Work instructions
Reproduce every line in the material below that holds "computer".

────────────────

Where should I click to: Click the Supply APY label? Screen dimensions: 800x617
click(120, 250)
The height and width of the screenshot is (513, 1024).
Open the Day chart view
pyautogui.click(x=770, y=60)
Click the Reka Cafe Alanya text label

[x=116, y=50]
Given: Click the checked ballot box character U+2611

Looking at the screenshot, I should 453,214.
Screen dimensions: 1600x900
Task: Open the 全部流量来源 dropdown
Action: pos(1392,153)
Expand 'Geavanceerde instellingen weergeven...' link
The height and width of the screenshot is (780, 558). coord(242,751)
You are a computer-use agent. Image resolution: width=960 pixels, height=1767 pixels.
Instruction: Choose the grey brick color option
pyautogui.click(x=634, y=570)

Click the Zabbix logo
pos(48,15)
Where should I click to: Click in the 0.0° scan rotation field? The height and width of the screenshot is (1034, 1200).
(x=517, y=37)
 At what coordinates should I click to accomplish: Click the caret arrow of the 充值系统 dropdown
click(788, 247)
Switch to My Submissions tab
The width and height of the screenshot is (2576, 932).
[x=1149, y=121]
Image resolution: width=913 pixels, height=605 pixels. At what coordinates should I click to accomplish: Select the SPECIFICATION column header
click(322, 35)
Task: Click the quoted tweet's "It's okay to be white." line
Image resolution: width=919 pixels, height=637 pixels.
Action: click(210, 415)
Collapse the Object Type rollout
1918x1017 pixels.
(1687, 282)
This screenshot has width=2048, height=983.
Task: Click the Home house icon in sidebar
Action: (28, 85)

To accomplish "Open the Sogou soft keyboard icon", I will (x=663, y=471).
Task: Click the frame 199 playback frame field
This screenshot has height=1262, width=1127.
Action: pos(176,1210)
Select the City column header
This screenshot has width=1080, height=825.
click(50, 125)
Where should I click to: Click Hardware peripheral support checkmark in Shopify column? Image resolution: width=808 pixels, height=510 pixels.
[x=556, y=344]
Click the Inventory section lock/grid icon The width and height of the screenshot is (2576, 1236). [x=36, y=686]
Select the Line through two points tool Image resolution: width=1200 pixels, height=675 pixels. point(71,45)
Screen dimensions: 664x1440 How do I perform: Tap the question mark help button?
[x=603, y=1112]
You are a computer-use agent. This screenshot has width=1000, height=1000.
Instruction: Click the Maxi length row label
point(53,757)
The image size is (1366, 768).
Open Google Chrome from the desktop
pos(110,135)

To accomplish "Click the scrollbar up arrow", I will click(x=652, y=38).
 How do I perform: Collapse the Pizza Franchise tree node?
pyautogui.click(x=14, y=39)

────────────────

Result of this task
You are a computer-use agent. Image resolution: width=960 pixels, height=1767 pixels.
You are a computer-use agent. This screenshot has width=1000, height=1000.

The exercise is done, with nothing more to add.